Car la réussite de ce film tient majoritairement dans la capacité des réalisateur de nous imposer un style qui ne soit pas trop sombre ni trop lumineux pour ne pas tomber dans le piège des bonnes vieilles caricatures d’Hollywood. Ici on apprend la fierté de ces hommes et surtout de ces femmes à venir d’Irlande pour participer à la naissance d’un grand pays, mais on y voit également tous ceux qui ont aidé à la construction et qui au crépuscule de leur tombent dans l’oubli et dans la misère. Le scénariste Nick Hornby, qui avait déjà travaillé sur un film nominé aux Oscars « Wild », livre un scénario qui a su retenir toute la finesse du livre de Colm Toibin, notamment en conservant toute la fierté du personnage à travers toutes les étapes de sa transformation et tous les moments de son histoire, qui la feront douter ou la rendront encore plus belle.

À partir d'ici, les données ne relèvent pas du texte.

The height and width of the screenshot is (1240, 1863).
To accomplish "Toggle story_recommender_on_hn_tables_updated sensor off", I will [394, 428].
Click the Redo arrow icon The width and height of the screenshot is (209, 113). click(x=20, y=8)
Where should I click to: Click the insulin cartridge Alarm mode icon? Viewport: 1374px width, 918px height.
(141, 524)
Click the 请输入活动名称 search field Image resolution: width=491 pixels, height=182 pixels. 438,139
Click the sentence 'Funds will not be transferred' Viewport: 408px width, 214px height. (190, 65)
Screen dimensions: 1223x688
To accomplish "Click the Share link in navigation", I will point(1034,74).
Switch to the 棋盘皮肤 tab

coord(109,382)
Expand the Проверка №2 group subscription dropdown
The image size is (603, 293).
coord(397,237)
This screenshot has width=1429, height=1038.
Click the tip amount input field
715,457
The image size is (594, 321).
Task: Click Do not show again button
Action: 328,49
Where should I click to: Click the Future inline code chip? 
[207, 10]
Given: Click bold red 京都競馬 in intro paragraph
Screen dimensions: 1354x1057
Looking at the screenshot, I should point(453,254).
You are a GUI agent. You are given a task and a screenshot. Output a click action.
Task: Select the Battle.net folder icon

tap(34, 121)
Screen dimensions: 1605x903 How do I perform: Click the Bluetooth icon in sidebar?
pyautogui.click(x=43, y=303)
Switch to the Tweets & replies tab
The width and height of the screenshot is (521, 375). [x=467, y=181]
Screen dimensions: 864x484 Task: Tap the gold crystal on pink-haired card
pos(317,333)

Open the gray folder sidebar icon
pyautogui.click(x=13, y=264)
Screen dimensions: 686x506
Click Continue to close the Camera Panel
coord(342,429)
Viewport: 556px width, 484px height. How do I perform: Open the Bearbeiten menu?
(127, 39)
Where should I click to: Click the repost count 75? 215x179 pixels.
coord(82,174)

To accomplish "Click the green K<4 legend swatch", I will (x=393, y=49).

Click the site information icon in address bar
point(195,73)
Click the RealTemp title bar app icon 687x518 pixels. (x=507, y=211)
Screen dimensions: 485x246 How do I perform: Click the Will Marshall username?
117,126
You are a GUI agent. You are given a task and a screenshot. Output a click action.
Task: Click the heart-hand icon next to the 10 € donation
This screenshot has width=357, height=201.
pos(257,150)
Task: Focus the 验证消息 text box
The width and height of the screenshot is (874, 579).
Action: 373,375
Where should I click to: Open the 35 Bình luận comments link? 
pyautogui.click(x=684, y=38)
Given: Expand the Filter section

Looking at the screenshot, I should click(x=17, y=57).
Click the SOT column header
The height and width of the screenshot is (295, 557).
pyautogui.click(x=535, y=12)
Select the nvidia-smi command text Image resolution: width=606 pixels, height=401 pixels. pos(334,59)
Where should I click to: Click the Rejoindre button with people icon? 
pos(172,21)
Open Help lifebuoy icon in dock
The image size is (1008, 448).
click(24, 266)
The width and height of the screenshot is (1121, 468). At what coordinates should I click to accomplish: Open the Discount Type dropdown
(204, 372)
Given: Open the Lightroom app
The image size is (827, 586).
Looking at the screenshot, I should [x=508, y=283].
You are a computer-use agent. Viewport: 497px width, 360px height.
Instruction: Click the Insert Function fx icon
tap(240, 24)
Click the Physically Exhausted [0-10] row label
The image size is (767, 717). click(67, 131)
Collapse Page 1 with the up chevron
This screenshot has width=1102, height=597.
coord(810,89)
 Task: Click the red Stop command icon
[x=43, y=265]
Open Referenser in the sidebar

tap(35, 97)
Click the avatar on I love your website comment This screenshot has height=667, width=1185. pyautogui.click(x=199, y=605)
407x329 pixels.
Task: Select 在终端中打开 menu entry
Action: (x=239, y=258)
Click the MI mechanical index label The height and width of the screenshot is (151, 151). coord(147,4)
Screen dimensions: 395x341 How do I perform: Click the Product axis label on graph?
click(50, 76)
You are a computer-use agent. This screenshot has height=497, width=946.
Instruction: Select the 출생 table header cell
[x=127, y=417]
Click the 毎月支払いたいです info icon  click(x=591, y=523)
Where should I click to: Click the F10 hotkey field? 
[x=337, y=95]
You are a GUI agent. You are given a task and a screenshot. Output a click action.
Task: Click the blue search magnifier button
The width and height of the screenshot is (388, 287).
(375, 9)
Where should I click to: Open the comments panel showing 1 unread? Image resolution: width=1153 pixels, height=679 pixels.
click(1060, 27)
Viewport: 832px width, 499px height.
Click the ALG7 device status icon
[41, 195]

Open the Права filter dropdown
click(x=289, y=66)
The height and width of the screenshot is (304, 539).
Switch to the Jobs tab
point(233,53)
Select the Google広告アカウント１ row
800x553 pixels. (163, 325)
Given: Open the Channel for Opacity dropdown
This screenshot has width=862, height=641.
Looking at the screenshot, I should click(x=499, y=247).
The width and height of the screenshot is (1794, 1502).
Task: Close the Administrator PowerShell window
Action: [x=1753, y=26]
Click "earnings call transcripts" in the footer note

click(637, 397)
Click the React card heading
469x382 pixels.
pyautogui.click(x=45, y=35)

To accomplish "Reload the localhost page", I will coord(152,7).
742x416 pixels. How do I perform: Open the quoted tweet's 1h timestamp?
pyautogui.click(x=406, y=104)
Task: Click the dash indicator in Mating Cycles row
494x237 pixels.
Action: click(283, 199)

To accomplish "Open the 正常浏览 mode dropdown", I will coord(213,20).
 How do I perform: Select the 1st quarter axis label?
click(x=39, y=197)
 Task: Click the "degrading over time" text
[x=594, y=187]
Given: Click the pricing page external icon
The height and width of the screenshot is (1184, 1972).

D’une simple histoire d’amour, le scénariste signe une histoire brillante sur le déracinement et l’attachement à deux pays. On pourrait très bien y voir également, ce besoin vital de garder une part de ses racines en permanence dans notre cœur pour mieux en éprouver le besoin de s’y ressourcer. Ici, la jeune Eilis, part pour les Etats-Unis dans un objectif d’une vie meilleure, elle y découvre la dureté de s’adapter, le manque du pays dont elle vient, ses amis, sa famille, mais elle découvre aussi l’amour, la passion et ce goût si subtile de la séduction et parfois de la transgression, pour, au final, par nécessité retourner aux pays et retrouver ce qui faisait chavirer son cœur et se rendre compte de l’essence même de sa vie.
La mise en scène soignée, amène avec une subtilité remarquable chaque étape de ce périple émotionnel. En utilisant de grands plans lorsque la jeune fille est en Irlande ou des plans plus serrés, peut-être plus académique, lorsque qu’elle commence sa vie aux Etats-Unis, comme pour pieux illustrer l’enfermement dû à la découverte et à la peur de l’inconnu, les réalisateur parviennent à nous plonger sans aucun faux pas dans les méandres de cette histoire au romantisme fascinant qui fit les grandes heures d’un certain Hollywood, il y a bien longtemps de cela.
En conclusion, « Brooklyn » est un film grandiose, dont le sujet à première vue d’une grande simplicité, se révèle bien plus complexe et offre même à certain détour une double lecture sur l’immigration, et l’espoir de jours meilleurs. Un film à découvrir pour son interprétation impeccable et sa réalisation remarquable.